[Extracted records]

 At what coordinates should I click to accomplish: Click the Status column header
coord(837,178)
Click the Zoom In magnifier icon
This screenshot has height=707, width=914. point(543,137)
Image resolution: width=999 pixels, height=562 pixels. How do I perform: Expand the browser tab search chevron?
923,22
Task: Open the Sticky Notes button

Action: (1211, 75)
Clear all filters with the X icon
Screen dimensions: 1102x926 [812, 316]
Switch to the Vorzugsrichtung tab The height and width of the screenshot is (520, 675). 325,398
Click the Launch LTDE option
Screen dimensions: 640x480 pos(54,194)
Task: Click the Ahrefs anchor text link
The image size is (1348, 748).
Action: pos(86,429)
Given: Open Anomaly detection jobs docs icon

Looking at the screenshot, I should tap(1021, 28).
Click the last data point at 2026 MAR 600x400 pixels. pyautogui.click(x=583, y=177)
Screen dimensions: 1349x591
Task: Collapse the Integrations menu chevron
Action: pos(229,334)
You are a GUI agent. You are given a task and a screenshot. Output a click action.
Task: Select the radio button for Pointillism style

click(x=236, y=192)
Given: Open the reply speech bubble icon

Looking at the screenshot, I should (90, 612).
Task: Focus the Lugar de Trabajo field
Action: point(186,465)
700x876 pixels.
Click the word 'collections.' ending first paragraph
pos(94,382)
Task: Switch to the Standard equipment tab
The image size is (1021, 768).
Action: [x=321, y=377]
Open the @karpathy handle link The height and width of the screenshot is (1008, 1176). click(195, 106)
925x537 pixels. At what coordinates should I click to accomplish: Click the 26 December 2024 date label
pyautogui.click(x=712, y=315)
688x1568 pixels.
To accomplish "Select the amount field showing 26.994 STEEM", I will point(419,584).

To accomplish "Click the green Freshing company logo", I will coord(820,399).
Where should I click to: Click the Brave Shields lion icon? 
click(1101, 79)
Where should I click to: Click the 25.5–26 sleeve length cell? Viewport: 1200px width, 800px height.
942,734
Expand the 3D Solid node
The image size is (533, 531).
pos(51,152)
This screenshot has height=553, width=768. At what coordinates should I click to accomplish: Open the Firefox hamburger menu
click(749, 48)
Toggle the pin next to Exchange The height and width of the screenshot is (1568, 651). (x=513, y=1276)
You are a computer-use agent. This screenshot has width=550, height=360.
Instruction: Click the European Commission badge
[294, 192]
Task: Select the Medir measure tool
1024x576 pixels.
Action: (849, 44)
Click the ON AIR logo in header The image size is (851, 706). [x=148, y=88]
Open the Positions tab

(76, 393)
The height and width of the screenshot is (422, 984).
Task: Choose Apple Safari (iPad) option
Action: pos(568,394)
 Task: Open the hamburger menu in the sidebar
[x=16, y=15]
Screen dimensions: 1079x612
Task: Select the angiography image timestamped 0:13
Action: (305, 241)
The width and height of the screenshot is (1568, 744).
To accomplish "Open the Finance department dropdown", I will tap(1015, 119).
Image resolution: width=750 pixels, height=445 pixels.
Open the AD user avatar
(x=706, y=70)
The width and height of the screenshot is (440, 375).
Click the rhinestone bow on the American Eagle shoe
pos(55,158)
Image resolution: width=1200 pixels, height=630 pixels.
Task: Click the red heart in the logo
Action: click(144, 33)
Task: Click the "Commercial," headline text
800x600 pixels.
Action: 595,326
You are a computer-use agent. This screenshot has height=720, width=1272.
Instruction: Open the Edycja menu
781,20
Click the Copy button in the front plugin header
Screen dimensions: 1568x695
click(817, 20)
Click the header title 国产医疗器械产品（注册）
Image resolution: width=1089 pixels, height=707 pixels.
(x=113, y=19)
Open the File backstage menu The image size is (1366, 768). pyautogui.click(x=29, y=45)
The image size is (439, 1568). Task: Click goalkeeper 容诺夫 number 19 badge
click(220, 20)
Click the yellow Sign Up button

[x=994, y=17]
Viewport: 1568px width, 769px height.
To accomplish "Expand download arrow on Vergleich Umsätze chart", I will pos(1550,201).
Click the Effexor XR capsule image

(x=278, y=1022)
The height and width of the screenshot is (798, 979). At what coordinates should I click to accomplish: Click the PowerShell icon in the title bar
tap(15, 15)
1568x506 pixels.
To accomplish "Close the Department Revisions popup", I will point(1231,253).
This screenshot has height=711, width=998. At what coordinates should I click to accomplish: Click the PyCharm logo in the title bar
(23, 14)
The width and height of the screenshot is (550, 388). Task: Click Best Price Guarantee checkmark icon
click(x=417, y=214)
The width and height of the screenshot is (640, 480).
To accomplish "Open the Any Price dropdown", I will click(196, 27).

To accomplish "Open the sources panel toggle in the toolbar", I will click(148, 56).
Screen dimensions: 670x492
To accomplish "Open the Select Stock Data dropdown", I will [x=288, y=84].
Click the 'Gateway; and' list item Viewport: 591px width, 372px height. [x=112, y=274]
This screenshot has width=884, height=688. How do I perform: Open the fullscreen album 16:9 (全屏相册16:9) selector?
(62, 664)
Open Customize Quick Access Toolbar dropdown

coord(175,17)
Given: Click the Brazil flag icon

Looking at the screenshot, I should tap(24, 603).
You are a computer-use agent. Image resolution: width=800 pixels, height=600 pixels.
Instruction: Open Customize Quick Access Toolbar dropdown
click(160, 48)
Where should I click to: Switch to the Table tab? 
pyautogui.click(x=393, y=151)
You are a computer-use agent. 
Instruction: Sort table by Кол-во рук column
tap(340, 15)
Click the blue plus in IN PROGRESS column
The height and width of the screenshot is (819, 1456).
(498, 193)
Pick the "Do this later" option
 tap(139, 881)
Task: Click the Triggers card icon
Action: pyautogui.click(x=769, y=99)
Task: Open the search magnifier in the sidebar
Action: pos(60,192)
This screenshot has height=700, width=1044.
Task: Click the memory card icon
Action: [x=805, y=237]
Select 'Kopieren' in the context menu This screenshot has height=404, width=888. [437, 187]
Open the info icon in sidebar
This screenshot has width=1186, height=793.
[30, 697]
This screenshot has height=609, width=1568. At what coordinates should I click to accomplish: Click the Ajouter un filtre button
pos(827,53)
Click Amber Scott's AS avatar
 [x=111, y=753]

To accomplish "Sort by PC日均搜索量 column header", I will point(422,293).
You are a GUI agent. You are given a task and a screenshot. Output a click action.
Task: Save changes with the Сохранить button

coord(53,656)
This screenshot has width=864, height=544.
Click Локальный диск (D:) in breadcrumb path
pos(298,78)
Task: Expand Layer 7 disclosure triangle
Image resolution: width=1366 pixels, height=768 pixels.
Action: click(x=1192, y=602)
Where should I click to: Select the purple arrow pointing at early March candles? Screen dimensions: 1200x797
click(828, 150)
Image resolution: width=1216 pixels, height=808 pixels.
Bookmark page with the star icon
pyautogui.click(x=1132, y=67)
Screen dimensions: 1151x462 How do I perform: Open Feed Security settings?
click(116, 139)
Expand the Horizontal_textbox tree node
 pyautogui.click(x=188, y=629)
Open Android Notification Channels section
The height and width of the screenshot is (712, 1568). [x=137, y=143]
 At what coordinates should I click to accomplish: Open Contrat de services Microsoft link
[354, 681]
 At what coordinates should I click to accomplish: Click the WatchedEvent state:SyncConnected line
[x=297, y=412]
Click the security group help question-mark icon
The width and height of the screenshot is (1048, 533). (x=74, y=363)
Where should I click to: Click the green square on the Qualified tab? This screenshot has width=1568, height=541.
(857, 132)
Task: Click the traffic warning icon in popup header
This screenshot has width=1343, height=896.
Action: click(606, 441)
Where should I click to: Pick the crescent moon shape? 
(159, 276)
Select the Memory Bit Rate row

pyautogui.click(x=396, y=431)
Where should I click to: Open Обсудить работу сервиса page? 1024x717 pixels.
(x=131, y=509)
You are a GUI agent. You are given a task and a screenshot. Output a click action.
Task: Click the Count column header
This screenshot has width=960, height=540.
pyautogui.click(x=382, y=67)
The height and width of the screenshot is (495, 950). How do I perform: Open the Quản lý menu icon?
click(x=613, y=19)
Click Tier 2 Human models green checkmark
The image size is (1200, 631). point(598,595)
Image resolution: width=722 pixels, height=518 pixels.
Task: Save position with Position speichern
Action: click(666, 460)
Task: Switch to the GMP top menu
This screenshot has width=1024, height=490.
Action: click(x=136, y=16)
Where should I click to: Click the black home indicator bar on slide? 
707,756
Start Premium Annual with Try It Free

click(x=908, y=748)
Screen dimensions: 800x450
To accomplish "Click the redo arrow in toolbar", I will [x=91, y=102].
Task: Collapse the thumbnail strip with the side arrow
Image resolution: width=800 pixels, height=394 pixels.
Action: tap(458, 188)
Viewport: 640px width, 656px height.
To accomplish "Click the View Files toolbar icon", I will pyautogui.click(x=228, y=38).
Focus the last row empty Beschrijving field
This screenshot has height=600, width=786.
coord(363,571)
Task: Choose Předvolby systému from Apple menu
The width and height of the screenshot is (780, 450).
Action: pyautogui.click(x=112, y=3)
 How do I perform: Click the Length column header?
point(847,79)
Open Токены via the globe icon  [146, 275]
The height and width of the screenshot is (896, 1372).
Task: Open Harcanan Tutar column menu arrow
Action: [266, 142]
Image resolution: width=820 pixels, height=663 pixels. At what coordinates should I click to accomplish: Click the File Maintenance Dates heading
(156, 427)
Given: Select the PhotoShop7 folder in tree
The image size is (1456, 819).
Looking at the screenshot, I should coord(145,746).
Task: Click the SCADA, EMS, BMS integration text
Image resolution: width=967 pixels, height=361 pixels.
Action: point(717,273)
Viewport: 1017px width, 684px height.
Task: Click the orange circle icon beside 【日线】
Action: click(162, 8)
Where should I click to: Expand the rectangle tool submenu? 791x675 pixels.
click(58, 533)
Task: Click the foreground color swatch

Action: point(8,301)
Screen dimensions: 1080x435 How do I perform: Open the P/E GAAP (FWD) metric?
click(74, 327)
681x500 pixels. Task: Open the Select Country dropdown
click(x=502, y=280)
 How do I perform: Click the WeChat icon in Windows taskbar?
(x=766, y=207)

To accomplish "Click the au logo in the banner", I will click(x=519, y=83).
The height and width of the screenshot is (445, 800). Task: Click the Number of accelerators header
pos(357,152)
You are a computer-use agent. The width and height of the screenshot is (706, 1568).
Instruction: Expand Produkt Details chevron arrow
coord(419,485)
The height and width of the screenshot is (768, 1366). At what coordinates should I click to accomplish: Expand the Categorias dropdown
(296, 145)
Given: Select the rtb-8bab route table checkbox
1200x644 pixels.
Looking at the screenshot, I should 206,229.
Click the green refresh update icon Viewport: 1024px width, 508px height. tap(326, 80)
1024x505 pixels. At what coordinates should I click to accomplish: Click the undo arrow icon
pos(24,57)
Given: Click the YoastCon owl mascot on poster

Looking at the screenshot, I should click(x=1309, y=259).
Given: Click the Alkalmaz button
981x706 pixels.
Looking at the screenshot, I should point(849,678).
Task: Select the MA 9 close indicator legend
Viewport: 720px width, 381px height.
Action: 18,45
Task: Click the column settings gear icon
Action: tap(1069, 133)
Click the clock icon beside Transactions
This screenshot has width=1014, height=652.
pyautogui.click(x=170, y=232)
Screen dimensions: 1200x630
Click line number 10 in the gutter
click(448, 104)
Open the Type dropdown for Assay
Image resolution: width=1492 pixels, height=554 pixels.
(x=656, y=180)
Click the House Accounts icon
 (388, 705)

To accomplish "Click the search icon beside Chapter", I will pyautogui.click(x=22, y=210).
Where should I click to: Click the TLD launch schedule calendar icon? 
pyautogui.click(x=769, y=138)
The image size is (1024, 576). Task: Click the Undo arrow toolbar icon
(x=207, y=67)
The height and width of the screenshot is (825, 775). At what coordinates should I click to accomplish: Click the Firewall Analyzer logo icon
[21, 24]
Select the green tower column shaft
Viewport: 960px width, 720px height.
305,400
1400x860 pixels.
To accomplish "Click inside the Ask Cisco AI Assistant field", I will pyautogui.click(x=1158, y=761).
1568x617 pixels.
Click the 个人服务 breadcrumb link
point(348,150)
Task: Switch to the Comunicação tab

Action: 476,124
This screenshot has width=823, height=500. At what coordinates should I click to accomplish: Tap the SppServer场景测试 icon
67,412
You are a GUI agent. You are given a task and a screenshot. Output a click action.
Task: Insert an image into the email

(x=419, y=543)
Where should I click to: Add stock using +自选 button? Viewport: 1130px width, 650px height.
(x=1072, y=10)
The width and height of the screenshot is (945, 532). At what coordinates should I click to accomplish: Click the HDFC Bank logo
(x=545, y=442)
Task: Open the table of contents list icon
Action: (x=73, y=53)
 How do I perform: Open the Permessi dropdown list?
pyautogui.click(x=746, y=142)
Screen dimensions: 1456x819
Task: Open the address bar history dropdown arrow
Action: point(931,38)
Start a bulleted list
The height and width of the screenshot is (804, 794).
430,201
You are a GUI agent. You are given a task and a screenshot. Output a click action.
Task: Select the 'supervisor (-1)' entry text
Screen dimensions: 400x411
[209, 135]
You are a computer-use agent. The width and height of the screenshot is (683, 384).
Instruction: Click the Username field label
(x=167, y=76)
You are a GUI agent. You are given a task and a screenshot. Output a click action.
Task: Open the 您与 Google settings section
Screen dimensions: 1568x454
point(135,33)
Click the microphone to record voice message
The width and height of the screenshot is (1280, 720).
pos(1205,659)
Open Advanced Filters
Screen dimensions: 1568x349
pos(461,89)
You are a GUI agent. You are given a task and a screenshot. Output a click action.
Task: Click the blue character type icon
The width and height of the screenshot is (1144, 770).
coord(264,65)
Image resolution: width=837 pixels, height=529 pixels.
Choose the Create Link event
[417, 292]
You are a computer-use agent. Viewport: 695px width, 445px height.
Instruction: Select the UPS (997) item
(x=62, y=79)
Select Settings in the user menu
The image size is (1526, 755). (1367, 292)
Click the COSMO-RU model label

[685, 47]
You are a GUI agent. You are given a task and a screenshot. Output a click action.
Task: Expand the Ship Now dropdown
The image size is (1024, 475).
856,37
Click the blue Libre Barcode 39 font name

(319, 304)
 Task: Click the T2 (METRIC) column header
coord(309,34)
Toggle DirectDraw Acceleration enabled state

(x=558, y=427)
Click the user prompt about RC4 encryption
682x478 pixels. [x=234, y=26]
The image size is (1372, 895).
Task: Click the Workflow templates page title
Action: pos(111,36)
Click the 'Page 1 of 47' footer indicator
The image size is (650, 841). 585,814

→ **Task statement**: Across the entries above, how many lines include "computer"? State only that number.

→ **Exercise result**: 7